• SOURCE RECORDS:
********
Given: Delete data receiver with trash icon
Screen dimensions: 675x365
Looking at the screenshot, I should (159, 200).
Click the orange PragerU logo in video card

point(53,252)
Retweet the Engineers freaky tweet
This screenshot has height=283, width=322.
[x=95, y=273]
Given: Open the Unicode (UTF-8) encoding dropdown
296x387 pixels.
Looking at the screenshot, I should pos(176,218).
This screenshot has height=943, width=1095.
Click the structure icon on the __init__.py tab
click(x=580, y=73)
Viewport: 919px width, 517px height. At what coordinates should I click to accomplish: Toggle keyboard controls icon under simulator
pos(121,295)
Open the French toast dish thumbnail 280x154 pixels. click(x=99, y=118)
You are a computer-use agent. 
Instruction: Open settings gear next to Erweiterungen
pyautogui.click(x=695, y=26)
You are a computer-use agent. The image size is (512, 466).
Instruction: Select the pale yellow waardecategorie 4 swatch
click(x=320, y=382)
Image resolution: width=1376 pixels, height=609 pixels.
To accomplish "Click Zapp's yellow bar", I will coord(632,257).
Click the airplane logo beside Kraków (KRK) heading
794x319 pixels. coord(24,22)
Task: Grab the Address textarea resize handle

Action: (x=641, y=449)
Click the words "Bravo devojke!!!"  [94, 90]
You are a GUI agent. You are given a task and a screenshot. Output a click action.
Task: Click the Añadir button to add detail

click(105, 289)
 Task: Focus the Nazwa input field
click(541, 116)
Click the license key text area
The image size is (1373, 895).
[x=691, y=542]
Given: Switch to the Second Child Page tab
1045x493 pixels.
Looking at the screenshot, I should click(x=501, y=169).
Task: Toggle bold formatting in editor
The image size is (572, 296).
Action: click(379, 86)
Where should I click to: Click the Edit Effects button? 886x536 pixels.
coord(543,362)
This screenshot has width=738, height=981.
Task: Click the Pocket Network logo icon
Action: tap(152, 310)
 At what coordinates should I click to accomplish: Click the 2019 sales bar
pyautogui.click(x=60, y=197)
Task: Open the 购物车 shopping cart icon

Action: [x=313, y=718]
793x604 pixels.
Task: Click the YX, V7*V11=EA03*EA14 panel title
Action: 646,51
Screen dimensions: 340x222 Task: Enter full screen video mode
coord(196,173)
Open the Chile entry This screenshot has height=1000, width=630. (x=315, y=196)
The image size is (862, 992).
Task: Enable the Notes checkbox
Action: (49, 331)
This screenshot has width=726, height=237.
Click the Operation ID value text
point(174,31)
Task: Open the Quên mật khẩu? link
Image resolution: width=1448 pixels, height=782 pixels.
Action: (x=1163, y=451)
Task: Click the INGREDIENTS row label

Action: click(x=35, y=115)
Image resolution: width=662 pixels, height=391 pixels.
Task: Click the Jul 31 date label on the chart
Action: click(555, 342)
********
Reproduce all of the material above word for word, with every line in its original order.

Given: Delete data receiver with trash icon
Screen dimensions: 675x365
Looking at the screenshot, I should (159, 200).
Click the orange PragerU logo in video card

point(53,252)
Retweet the Engineers freaky tweet
This screenshot has height=283, width=322.
[x=95, y=273]
Given: Open the Unicode (UTF-8) encoding dropdown
296x387 pixels.
Looking at the screenshot, I should pos(176,218).
This screenshot has height=943, width=1095.
Click the structure icon on the __init__.py tab
click(x=580, y=73)
Viewport: 919px width, 517px height. At what coordinates should I click to accomplish: Toggle keyboard controls icon under simulator
pos(121,295)
Open the French toast dish thumbnail 280x154 pixels. click(x=99, y=118)
You are a computer-use agent. 
Instruction: Open settings gear next to Erweiterungen
pyautogui.click(x=695, y=26)
You are a computer-use agent. The image size is (512, 466).
Instruction: Select the pale yellow waardecategorie 4 swatch
click(x=320, y=382)
Image resolution: width=1376 pixels, height=609 pixels.
To accomplish "Click Zapp's yellow bar", I will coord(632,257).
Click the airplane logo beside Kraków (KRK) heading
794x319 pixels. coord(24,22)
Task: Grab the Address textarea resize handle

Action: (x=641, y=449)
Click the words "Bravo devojke!!!"  [94, 90]
You are a GUI agent. You are given a task and a screenshot. Output a click action.
Task: Click the Añadir button to add detail

click(105, 289)
 Task: Focus the Nazwa input field
click(541, 116)
Click the license key text area
The image size is (1373, 895).
[x=691, y=542]
Given: Switch to the Second Child Page tab
1045x493 pixels.
Looking at the screenshot, I should click(x=501, y=169).
Task: Toggle bold formatting in editor
The image size is (572, 296).
Action: click(379, 86)
Where should I click to: Click the Edit Effects button? 886x536 pixels.
coord(543,362)
This screenshot has width=738, height=981.
Task: Click the Pocket Network logo icon
Action: tap(152, 310)
 At what coordinates should I click to accomplish: Click the 2019 sales bar
pyautogui.click(x=60, y=197)
Task: Open the 购物车 shopping cart icon

Action: [x=313, y=718]
793x604 pixels.
Task: Click the YX, V7*V11=EA03*EA14 panel title
Action: 646,51
Screen dimensions: 340x222 Task: Enter full screen video mode
coord(196,173)
Open the Chile entry This screenshot has height=1000, width=630. (x=315, y=196)
The image size is (862, 992).
Task: Enable the Notes checkbox
Action: (49, 331)
This screenshot has width=726, height=237.
Click the Operation ID value text
point(174,31)
Task: Open the Quên mật khẩu? link
Image resolution: width=1448 pixels, height=782 pixels.
Action: (x=1163, y=451)
Task: Click the INGREDIENTS row label

Action: click(x=35, y=115)
Image resolution: width=662 pixels, height=391 pixels.
Task: Click the Jul 31 date label on the chart
Action: click(555, 342)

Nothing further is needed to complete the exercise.